誰にでも効く治療法はなく、入院が必要になる人や、数年にわたって痛みが続いて日常生活に支障が出る人もいる。
痛みが長く続くかもしれないことを考えると、帯状疱疹はできるだけかかりたくない。予防のための最も効果的な方法が、ワクチンの接種だ。50歳以上を対象に2016年から「水痘ワクチン」が、2020年から「サブユニット(不活化)ワクチン」が接種可能になった。
「水痘ワクチン」とはウイルスの毒性を弱めた「乾燥弱毒生水痘ワクチン(ビケン)」のことで、幼児が定期接種しているものとまったく同じワクチンだ。一方、「サブユニットワクチン」はウイルスの表面タンパクの一部に、免疫を増強させる薬剤(アジュバント)を添加したワクチンだ。
2つのワクチンの違い
2種類のワクチンはどう違い、どう選べばいいのか。
「2つのワクチンは効果と安全性において、違いがあります」と浅田医師。具体的には次のように説明する(下記図表は、外部配信先ではすべて閲覧できない場合があります。その際は東洋経済オンライン内でご確認ください)。
「まず効果についてですが、水痘ワクチンは帯状疱疹の発症を50%程度減少させるのに対して、サブユニットワクチンは97%減少させることがわかっています。
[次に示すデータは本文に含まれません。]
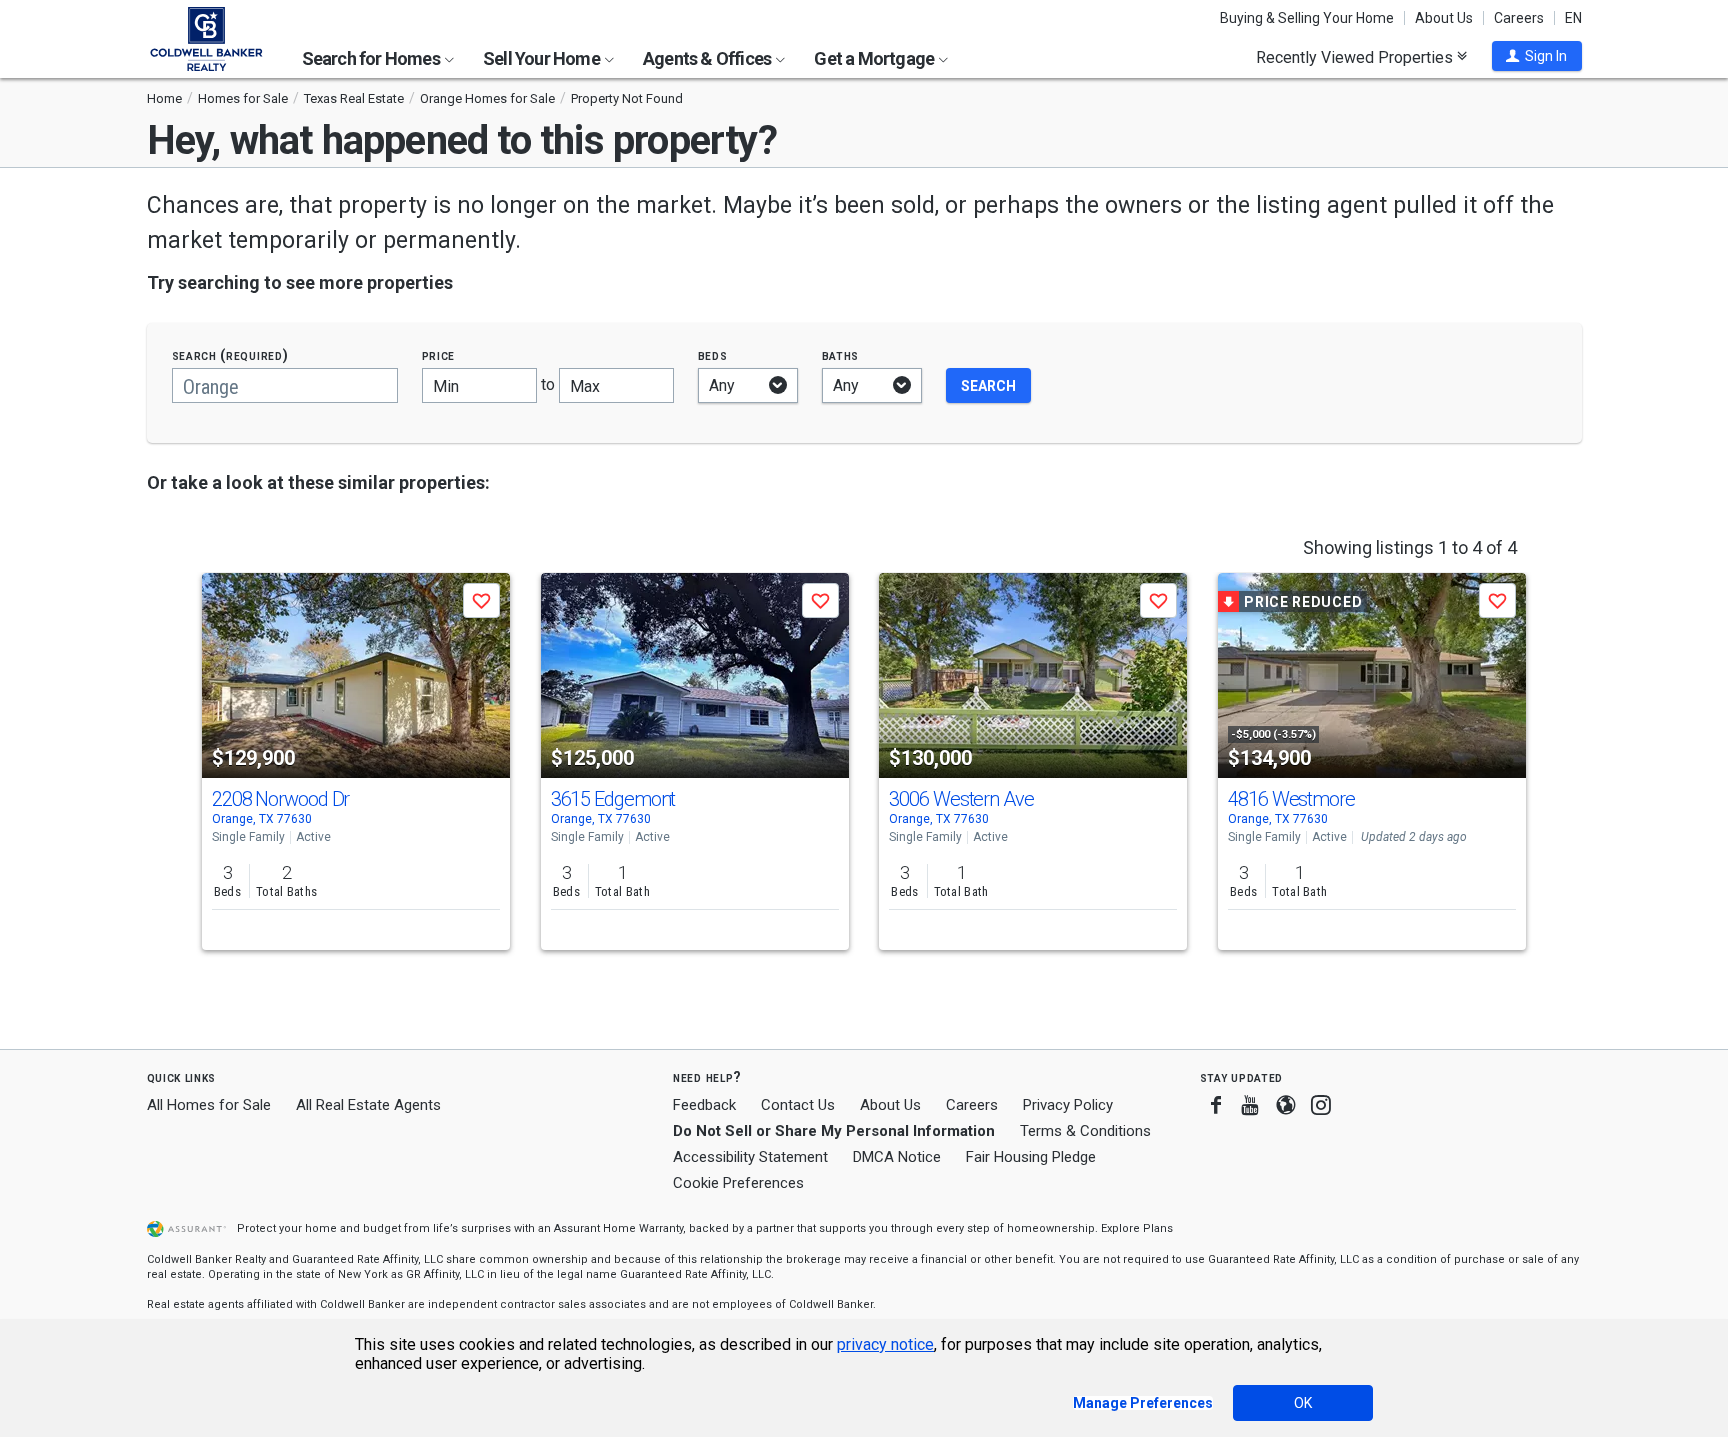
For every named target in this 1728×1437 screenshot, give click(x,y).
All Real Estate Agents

帯状疱疹後神経痛の予防についてもサブユニットワクチンのほうが効果的です」
一方でサブユニットワクチンは副反応が出やすく、約8割の人で接種した部位に腫れや痛みなどが現れ、約6割の人で発熱や頭痛などの全身症状が出る。水痘ワクチンは接種部位に痛みが出ることはあるが、全身症状が出るのはまれだ。30年以上前から幼児に接種されてきた水痘ワクチンとまったく同じものなので、安全性も保証されている。
また、費用面の違いも大きい。自治体によっては助成があるが、一般的に水痘ワクチンは1回で済み、8000円程度。サブユニットワクチンは2回接種する必要があり、合計で約40000円になる。(助成については、自分が住んでいる自治体に問い合わせを)
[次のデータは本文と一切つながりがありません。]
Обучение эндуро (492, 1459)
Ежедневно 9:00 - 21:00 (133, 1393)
「リウマチや膠原病(全身性エリテマトーデスなどの病気)などで免疫を抑える治療を受けている人や、抗がん剤を使用している人は、弱毒化ウイルスによる感染のリスクがあるため、水痘ワクチンは接種できません。しかし、こうした免疫が弱っている人は帯状疱疹にかかりやすいので、サブユニットワクチンの接種をおすすめします」(浅田医師)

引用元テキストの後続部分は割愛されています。